── PASSAGE TO READ ──

How aggressive financial incentives can encourage a healthy lifestyle for employees

Steve Freeman, President, USI San Francisco

Even employers who maintain a workplace that encourages employees to eat better, exercise, stop smoking and follow doctor’s orders regarding chronic illnesses will continue to have employees who smoke, who aren’t taking their medications and who are out of shape. These unhealthy habits hurt the company through lost productivity and increased health care costs.
“Employers have tried to play nice, meaning that if employees did specific things, such as stop smoking or complete a health risk assessment to understand their numbers, the employer gave them a gift certificate,” says Steve Freeman, president of USI. “The problem is, employees that don’t want to change and continue their poor behavior will continue to do so if the incentive isn’t meaningful. A gift certificate isn’t going to cut it if you want to change behavior.”
Employers are seeing that this behavior is affecting their bottom line costs, and are using more drastic measures to take control.
Smart Business spoke with Freeman about how to use financial incentives to promote wellness and how doing so can improve productivity and your bottom line.
Why should employers care about the health of their employees?

───
── RECORD EXTRACTS ──

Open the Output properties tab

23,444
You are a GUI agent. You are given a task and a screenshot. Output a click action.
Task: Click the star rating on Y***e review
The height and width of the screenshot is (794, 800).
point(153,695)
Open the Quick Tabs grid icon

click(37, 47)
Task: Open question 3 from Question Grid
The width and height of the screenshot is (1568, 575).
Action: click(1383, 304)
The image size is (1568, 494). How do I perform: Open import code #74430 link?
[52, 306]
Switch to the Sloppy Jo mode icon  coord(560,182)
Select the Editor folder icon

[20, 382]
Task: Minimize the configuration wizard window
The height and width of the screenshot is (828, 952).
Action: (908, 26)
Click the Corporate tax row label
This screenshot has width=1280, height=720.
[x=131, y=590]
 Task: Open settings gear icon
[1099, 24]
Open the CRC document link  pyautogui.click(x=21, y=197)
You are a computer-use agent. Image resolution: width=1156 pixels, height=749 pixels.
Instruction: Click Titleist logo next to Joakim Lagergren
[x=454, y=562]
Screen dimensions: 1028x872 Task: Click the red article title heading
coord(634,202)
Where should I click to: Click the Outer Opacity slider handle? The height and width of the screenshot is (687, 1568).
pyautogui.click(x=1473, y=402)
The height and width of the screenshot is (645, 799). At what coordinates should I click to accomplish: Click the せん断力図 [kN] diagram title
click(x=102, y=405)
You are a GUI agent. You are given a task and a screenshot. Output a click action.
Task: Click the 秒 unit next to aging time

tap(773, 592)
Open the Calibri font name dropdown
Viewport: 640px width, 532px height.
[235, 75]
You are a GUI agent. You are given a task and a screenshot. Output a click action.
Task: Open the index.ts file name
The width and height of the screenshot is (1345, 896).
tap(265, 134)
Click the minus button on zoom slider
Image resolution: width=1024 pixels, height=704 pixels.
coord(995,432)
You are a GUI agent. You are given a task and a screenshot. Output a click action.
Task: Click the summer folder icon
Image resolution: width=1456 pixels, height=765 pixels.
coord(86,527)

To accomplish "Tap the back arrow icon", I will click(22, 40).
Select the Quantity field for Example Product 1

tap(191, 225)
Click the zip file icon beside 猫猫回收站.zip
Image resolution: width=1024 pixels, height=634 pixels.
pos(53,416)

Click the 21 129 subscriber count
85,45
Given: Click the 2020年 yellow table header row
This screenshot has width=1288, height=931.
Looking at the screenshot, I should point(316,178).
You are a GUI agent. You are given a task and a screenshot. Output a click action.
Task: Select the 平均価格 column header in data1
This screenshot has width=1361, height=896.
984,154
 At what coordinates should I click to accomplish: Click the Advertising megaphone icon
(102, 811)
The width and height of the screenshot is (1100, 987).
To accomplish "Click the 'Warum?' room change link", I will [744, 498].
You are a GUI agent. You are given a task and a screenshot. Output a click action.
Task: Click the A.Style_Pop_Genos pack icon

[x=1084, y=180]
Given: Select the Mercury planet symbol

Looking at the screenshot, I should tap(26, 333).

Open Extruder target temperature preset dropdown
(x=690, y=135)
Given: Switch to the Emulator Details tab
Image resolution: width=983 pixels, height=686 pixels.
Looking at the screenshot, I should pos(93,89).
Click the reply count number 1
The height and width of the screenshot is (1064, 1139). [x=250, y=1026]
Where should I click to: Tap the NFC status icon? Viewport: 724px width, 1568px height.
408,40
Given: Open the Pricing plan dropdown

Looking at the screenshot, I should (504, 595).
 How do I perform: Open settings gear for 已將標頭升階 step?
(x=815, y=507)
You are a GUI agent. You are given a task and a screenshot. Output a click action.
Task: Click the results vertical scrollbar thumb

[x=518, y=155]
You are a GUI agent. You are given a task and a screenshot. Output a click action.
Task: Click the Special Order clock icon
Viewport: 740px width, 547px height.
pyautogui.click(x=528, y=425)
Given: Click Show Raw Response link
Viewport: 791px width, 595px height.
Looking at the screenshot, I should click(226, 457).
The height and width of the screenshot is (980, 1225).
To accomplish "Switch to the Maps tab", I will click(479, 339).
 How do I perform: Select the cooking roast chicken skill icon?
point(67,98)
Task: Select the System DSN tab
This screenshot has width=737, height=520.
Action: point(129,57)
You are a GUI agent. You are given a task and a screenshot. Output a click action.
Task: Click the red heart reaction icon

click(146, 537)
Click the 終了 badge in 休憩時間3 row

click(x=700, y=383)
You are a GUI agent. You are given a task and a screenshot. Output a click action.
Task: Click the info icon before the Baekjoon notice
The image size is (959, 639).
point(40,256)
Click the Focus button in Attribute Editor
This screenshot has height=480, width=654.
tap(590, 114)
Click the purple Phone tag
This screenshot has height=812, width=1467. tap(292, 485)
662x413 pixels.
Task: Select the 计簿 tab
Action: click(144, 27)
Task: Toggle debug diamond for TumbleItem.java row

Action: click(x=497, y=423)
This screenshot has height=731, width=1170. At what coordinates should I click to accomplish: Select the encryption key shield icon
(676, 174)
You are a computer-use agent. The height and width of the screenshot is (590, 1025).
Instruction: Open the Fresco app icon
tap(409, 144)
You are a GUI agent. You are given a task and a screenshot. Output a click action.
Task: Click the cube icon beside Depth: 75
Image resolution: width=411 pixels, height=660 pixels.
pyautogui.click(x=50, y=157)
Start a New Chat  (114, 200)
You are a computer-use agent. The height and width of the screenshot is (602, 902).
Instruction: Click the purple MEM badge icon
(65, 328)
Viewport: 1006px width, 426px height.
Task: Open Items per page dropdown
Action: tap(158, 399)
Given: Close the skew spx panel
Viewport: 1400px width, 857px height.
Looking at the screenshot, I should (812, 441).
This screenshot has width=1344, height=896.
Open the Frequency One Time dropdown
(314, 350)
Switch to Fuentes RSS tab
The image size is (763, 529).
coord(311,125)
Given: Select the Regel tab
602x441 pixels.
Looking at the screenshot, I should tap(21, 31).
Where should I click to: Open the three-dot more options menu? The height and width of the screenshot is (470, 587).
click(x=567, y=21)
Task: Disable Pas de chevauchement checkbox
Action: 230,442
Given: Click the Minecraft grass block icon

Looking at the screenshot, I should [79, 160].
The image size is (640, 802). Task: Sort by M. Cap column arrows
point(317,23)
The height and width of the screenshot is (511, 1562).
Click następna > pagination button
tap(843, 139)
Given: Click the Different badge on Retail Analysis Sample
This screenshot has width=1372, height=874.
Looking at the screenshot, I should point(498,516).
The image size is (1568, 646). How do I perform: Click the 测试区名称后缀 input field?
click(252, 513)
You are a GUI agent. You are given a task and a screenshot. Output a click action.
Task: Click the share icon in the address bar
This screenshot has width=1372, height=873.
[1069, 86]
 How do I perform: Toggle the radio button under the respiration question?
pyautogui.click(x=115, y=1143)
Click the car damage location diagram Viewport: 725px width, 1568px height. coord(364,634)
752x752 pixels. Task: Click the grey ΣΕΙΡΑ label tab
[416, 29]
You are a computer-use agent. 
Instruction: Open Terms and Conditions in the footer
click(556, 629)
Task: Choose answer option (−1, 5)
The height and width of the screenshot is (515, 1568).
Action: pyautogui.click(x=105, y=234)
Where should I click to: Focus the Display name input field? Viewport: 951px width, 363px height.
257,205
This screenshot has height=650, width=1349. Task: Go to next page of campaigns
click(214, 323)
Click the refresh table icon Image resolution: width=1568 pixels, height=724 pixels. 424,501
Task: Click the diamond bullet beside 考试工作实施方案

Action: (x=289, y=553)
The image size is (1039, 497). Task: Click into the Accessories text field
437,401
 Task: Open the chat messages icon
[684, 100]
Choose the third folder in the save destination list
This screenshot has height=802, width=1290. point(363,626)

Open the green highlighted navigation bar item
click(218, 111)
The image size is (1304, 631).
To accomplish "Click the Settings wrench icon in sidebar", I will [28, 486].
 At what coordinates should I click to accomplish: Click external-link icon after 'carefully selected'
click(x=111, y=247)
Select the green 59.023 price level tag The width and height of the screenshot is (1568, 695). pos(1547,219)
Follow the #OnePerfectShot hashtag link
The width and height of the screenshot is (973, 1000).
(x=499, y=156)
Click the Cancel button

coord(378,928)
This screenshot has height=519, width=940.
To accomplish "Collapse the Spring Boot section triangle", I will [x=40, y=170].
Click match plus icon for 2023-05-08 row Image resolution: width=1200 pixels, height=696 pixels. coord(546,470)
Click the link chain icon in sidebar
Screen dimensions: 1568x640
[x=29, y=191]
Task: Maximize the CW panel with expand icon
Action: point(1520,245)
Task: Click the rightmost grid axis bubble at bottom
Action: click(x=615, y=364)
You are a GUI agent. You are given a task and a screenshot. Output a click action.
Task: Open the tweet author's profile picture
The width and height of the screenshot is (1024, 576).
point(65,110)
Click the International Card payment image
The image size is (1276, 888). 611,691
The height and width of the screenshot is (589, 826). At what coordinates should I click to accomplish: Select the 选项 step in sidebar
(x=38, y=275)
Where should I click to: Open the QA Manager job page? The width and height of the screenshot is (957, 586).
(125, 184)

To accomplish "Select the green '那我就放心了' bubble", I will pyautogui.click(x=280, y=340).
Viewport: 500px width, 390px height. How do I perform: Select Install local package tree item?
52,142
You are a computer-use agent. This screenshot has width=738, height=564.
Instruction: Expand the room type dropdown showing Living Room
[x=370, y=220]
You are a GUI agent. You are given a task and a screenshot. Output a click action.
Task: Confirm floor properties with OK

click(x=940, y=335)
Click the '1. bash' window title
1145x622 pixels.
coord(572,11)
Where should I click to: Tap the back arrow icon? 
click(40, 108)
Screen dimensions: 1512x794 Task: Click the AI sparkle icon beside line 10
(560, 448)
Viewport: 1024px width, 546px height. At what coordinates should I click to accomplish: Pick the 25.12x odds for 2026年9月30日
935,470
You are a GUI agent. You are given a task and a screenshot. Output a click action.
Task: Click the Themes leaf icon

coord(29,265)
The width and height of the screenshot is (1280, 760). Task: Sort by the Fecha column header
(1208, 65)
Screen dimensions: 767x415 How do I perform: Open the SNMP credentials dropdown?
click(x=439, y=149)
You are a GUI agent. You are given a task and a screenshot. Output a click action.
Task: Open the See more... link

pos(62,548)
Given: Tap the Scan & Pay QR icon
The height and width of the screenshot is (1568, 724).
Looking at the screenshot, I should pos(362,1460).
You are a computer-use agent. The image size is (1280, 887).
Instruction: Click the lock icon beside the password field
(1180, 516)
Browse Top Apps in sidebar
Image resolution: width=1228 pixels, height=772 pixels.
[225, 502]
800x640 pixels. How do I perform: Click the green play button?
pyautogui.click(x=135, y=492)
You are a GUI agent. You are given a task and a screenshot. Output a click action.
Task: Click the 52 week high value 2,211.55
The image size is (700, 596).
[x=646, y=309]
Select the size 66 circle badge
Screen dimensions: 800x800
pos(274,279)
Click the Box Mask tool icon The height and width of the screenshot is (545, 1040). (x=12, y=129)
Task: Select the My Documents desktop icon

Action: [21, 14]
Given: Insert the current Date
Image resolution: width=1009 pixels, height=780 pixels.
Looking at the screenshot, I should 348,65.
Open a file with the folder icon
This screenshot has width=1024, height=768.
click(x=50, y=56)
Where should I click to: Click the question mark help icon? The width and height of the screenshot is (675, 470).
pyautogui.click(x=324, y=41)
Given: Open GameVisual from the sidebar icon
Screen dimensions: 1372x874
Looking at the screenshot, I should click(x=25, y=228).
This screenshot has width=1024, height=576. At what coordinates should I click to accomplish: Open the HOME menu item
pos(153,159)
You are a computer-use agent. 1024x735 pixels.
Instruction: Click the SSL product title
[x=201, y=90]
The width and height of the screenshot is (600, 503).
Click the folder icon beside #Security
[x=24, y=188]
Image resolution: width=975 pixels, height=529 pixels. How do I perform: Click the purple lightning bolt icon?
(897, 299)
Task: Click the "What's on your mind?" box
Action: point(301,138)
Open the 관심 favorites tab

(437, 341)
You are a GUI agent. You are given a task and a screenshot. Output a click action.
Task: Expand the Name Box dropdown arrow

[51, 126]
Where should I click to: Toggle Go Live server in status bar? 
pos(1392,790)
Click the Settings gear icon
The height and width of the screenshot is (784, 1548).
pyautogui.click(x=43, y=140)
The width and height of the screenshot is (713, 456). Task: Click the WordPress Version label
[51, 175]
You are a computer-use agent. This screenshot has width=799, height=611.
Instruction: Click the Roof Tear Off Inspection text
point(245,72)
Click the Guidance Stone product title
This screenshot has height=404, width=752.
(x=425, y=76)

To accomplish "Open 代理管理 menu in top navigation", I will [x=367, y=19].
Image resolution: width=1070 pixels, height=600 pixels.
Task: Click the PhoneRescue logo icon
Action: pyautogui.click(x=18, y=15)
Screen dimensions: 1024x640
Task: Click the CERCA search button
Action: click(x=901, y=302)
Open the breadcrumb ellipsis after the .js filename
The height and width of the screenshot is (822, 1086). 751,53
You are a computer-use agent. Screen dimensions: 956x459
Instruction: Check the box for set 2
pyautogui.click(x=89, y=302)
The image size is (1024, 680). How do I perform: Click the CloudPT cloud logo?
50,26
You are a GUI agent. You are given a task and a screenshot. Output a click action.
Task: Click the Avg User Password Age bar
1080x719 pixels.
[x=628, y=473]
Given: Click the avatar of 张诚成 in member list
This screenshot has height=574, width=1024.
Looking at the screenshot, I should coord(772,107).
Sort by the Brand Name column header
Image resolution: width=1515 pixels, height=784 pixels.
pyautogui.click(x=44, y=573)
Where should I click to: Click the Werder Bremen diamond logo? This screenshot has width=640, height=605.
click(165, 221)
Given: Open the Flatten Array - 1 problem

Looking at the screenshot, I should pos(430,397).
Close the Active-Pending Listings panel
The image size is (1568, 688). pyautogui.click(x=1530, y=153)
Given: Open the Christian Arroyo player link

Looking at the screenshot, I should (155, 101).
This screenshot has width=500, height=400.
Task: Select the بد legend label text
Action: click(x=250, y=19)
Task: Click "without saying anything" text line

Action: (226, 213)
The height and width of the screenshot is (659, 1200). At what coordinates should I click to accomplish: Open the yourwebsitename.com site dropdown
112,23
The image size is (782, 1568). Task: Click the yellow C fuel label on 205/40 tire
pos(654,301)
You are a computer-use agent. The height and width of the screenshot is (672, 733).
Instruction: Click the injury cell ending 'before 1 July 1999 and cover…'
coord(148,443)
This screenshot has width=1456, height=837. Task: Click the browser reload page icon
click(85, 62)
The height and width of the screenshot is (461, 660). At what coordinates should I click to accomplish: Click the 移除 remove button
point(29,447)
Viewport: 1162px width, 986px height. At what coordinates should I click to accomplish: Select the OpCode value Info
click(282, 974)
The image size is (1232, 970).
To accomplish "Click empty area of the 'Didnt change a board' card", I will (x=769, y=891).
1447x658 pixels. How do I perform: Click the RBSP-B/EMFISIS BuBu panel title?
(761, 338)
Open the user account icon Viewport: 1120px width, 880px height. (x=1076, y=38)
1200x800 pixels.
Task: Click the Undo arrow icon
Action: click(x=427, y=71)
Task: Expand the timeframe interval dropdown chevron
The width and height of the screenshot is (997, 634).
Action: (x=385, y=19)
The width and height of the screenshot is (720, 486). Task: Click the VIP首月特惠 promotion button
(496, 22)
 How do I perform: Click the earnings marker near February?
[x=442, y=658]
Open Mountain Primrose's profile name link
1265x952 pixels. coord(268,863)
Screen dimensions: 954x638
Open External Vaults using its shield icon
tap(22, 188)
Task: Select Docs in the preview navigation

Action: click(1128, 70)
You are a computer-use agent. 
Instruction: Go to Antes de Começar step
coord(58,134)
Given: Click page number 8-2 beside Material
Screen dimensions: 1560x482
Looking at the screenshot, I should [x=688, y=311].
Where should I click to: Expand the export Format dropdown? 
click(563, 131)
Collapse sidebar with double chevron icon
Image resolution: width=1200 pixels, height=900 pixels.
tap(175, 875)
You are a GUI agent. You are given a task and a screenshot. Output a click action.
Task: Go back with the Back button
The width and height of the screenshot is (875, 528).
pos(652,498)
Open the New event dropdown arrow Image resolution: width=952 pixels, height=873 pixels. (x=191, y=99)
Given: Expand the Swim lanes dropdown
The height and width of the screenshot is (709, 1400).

───

- TASK TO COMPLETE
Summarize the article on financial incentives for employee health in two sentences.

- RESPONSE AREA
Even employers who encourage healthy habits still have employees who smoke, skip their medications or are out of shape, and these habits hurt companies through lost productivity and higher health care costs. Steve Freeman, president of USI, says that incentives that aren't meaningful, such as gift certificates, won't change the behavior of employees who don't want to change, so employers who see the effect on their bottom line are turning to more drastic measures.